→ **CONSEGNA**: Ricopia senza cambiare nulla il tratto che va dalla riga con "Return [x, y] for each given word" fino alla riga con "extension [720, 381]", tutte e due comprese. Nella risposta lascia fuori le immagini.

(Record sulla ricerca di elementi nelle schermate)
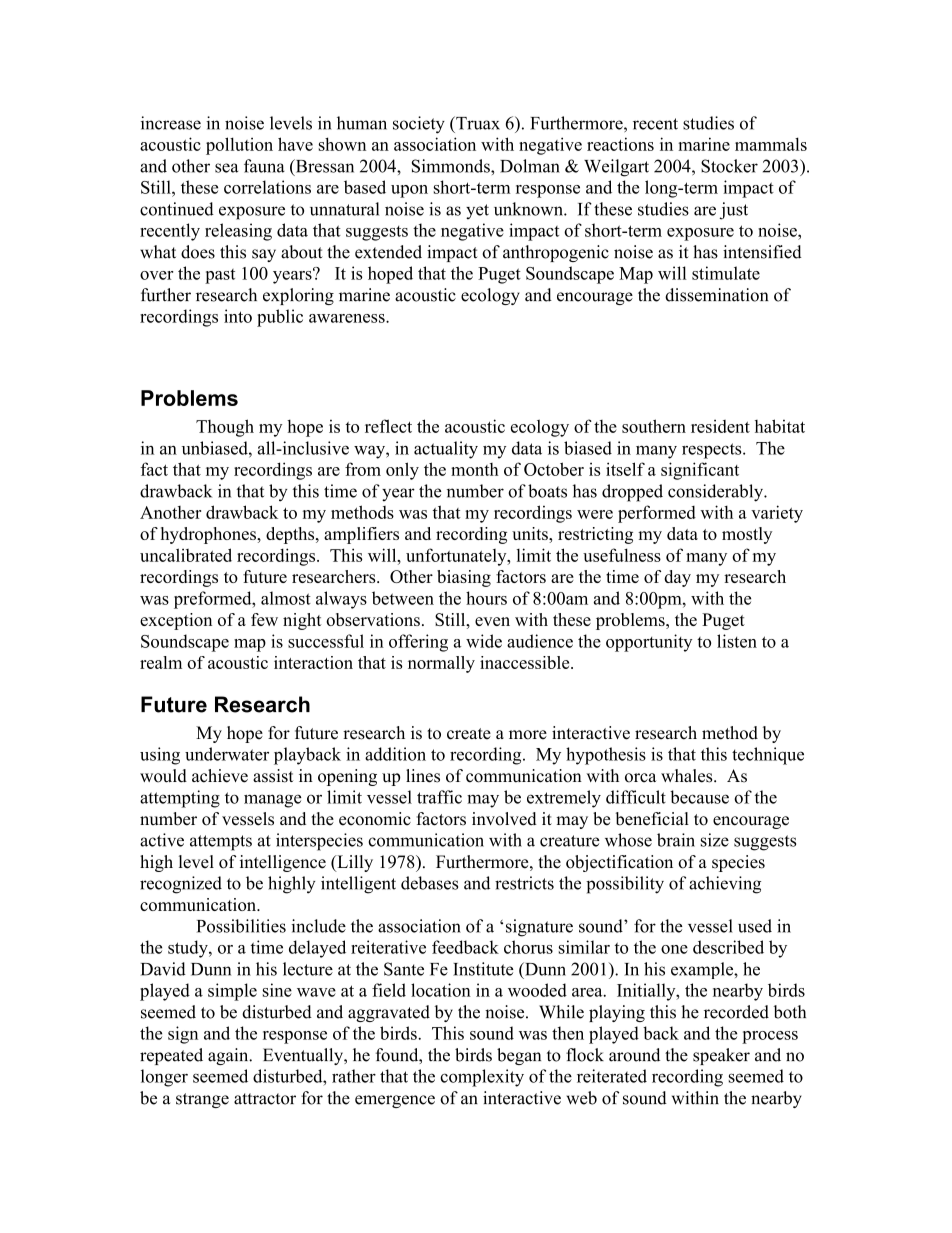  What do you see at coordinates (729, 166) in the document?
I see `Stocker` at bounding box center [729, 166].
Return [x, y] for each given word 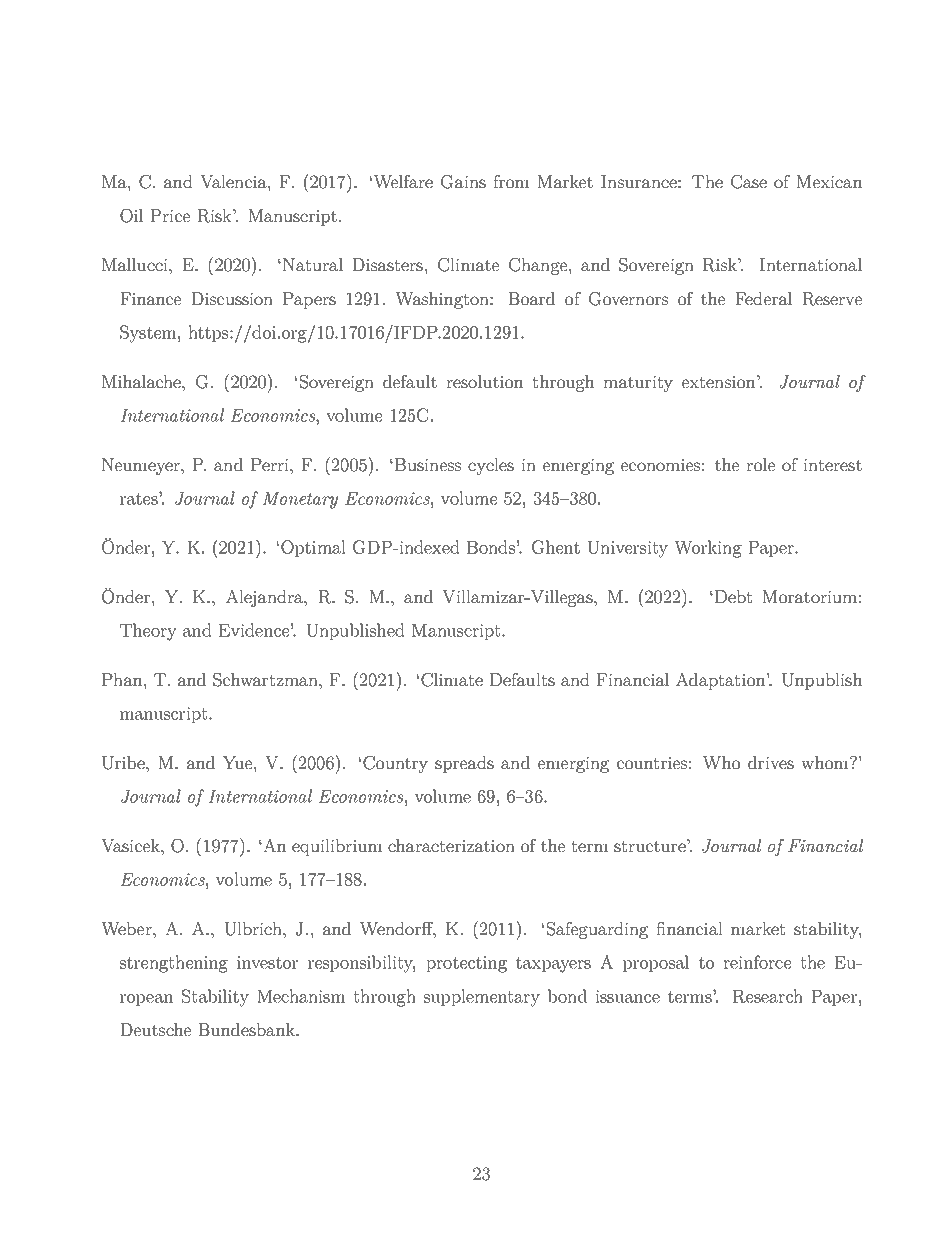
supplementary [482, 998]
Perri [271, 464]
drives [771, 762]
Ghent [556, 547]
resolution [484, 381]
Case [749, 182]
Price [170, 215]
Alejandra [265, 598]
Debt [732, 596]
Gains [463, 182]
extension [720, 381]
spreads [464, 764]
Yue [238, 762]
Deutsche [155, 1029]
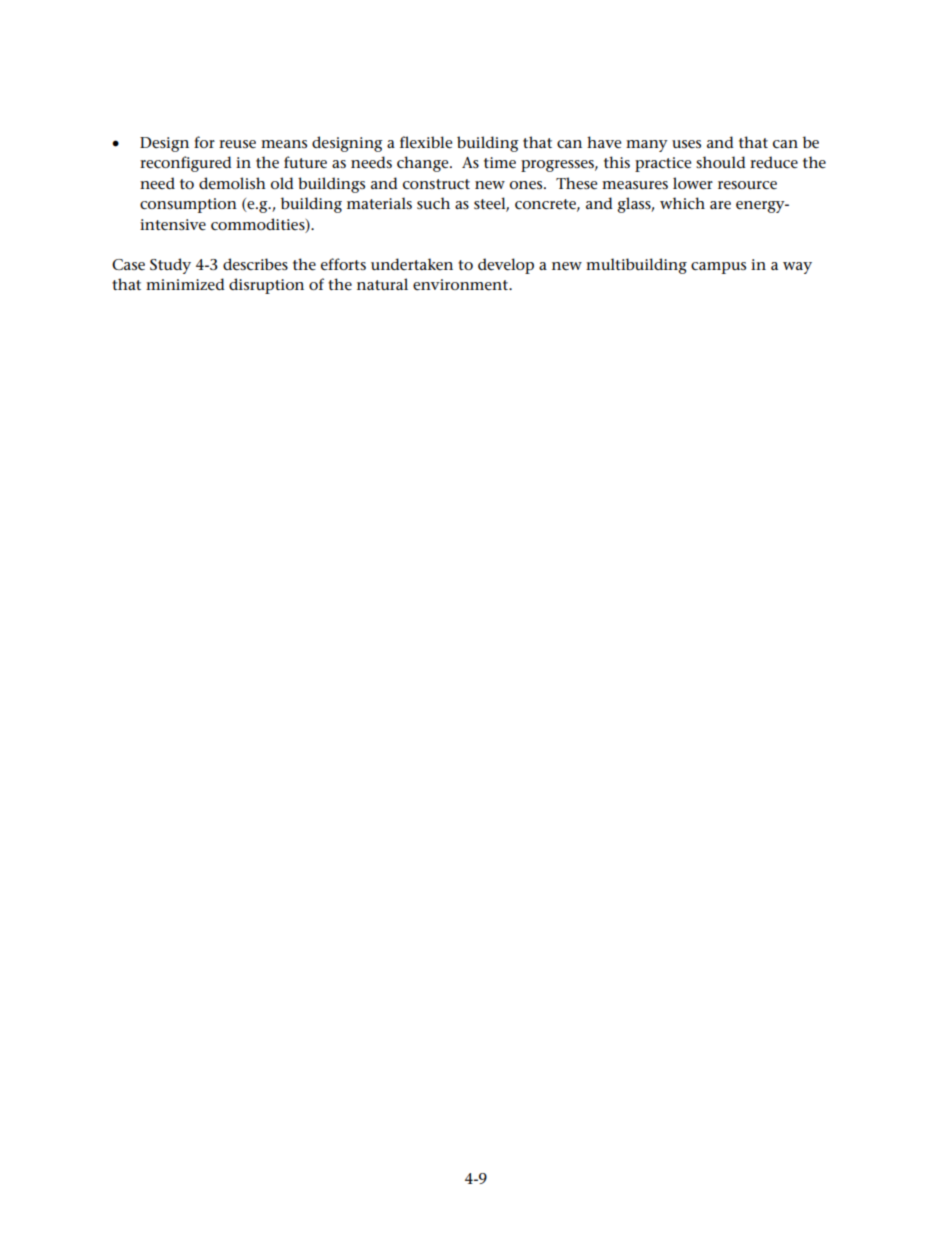 The image size is (952, 1233). I want to click on such, so click(433, 203).
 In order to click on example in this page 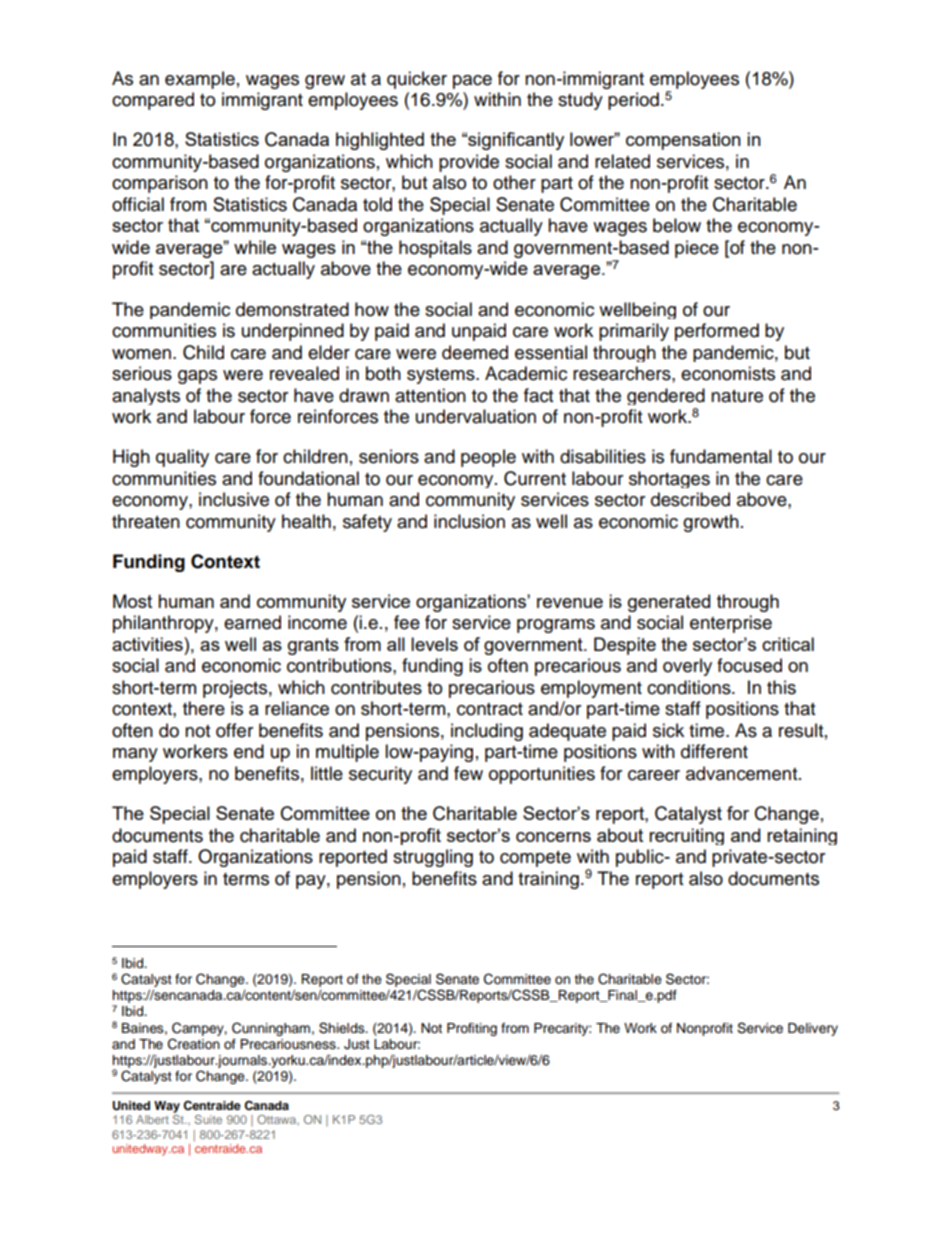, I will do `click(200, 80)`.
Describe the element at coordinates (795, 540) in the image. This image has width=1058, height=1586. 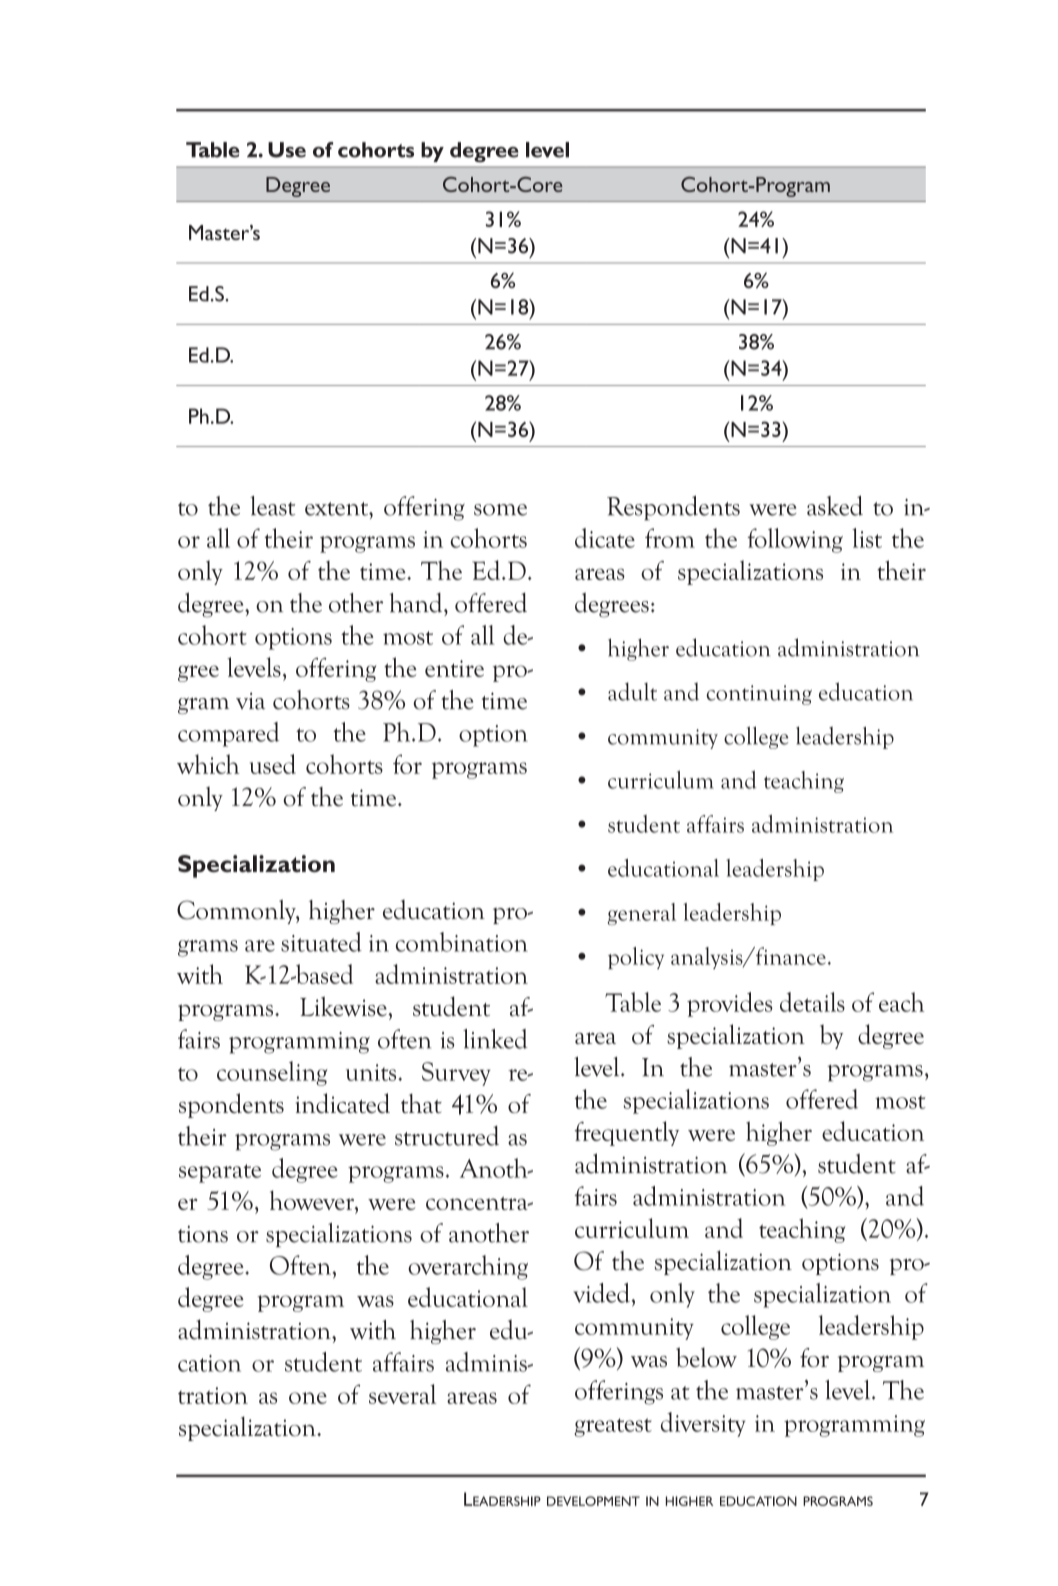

→ **RISPOSTA ALLA CONSEGNA**:
Return [x, y] for each given word 
supplementary [482, 998]
Perri [271, 464]
drives [771, 762]
Ghent [556, 547]
resolution [484, 381]
Case [749, 182]
Price [170, 215]
Alejandra [265, 598]
Debt [732, 596]
Gains [463, 182]
extension [720, 381]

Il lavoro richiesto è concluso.